Eye Injuries Twice as Common in Men
2 Million Americans Treated for Eye Injuries Each Year
July 20, 2005 -- Men are twice as likely to suffer an eye injury as women, and white men in their 20s face the greatest risk, according to a new study.
Researchers found nearly 10 out of every 1,000 men in the U.S. are treated for an eye injury per year compared with almost five out of every 1,000 women.
Overall, nearly 2 million Americans were treated for eye injuries in emergency rooms, outpatient clinics, and private doctors' offices in 2001.
Eye Injuries Abound
Researchers say it's the first study to include eye injuries treated by private doctors as well as in emergency rooms and outpatient clinics in estimating the number of injuries treated each year in the U.S.
The results, published in the August issue of the Archives of Ophthalmology, suggest that private doctors treat a large number of eye injuries among middle-age adults, and previous studies may have underestimated eye injuries among this age group.

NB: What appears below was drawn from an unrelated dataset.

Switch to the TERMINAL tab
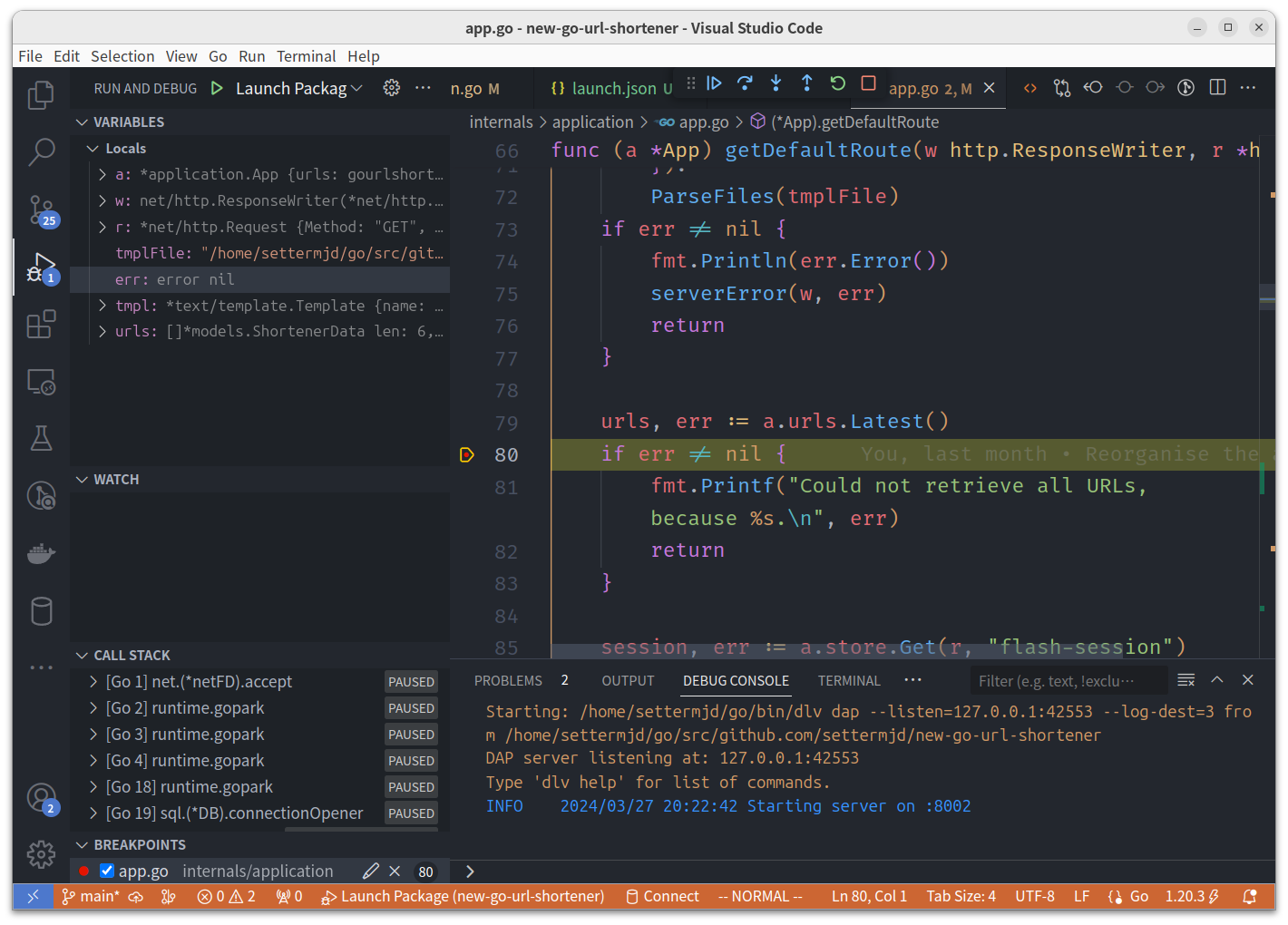click(x=848, y=680)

White males in their 20s had the highest rate of eye injuries at more than 20 injuries per 1,000. But researchers also found spikes in eye injuries among whites in their 50s and blacks in their 30s, 40s, and 70s.
The most commonly treated eye injuries were superficial wounds followed by foreign objects, contusions, and open wounds.
More than half of all eye injuries were treated in emergency rooms, nearly 40% in doctors' offices, and the rest in inpatient or outpatient facilities.
The authors suggest that private doctors' offices should be considered an important setting for eye injury prevention initiatives.